§ PROVIDED RECORDS
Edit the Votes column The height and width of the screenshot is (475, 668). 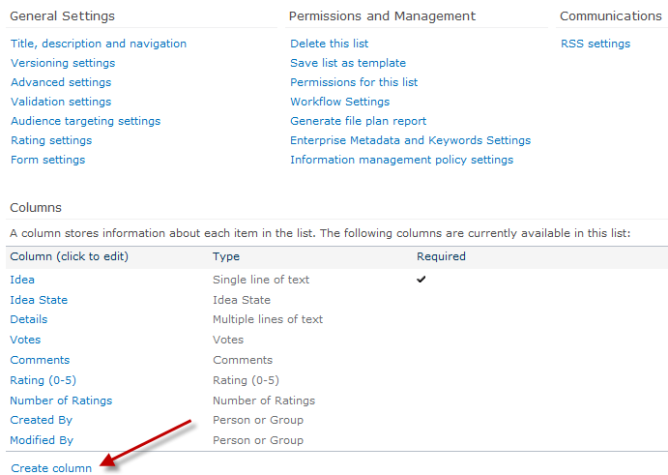[x=25, y=340]
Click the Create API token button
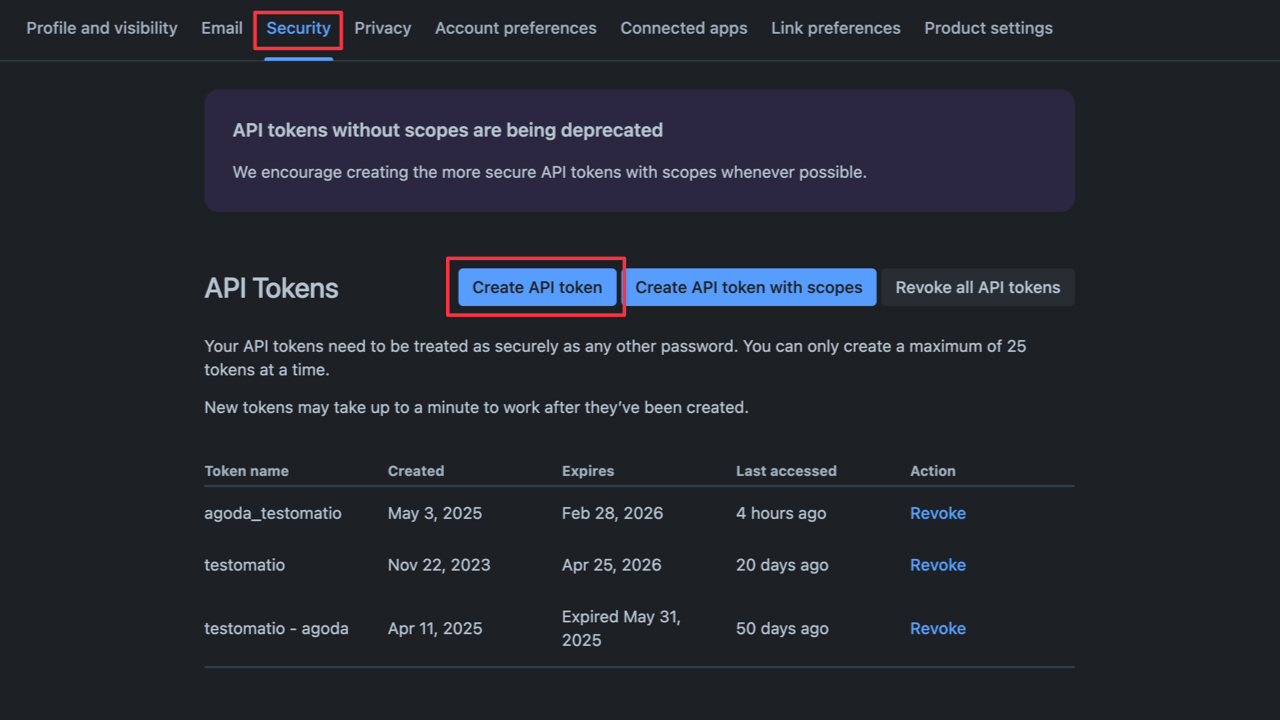The width and height of the screenshot is (1280, 720). pos(537,287)
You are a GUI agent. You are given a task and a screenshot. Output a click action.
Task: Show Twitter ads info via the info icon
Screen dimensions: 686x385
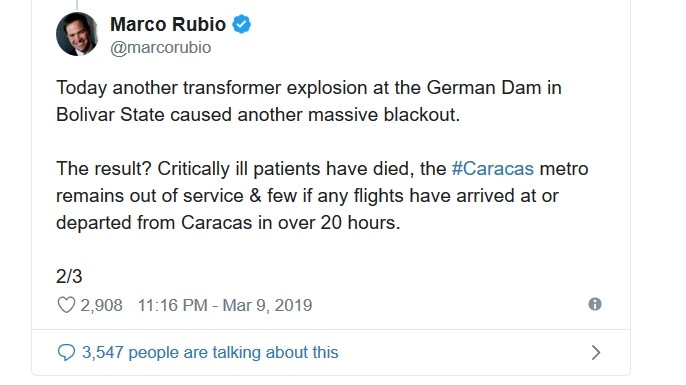coord(595,304)
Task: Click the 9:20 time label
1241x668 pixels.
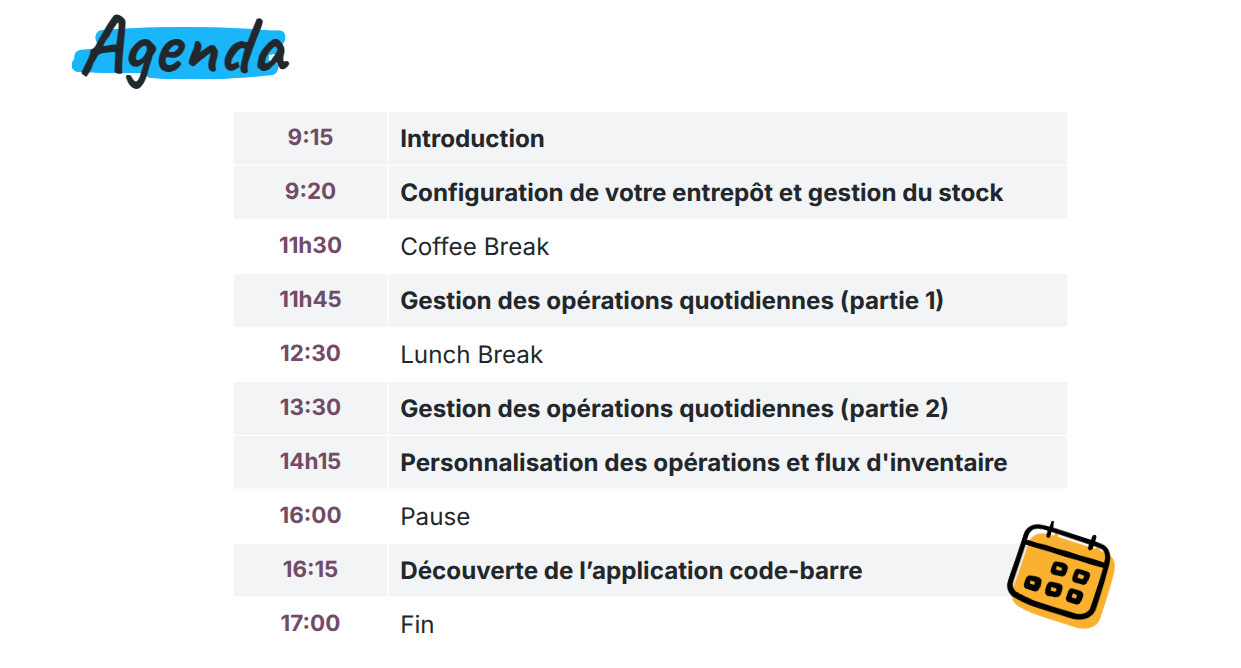Action: point(310,191)
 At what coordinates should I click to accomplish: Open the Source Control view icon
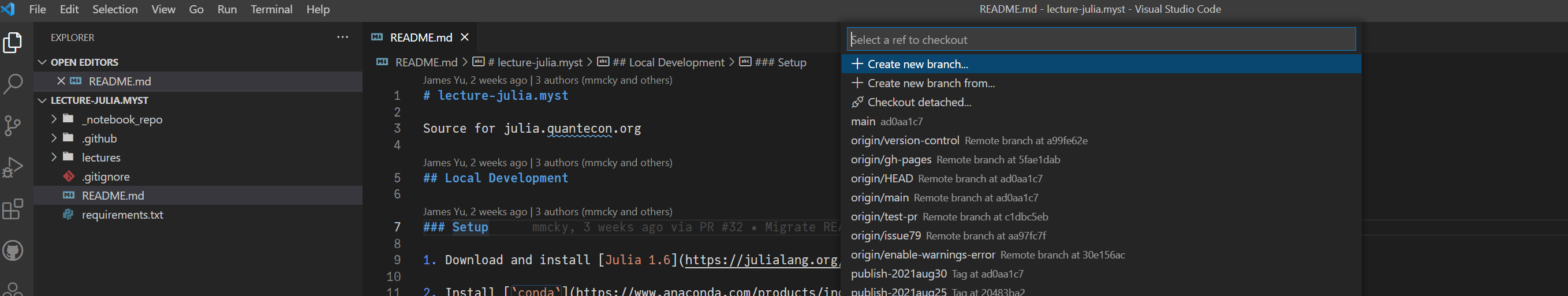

§ EXERCISE REQUIREMENTS
Going from the line with "Screen dimensions: 686x385" to the last line of the listing, write out each line exactly and nothing else. Leave out all pictures.

§ RESULT OF THE EXERCISE
Screen dimensions: 686x385
coord(595,304)
Task: Click the 9:20 time label
1241x668 pixels.
Action: point(310,191)
 At what coordinates should I click to accomplish: Open the Source Control view icon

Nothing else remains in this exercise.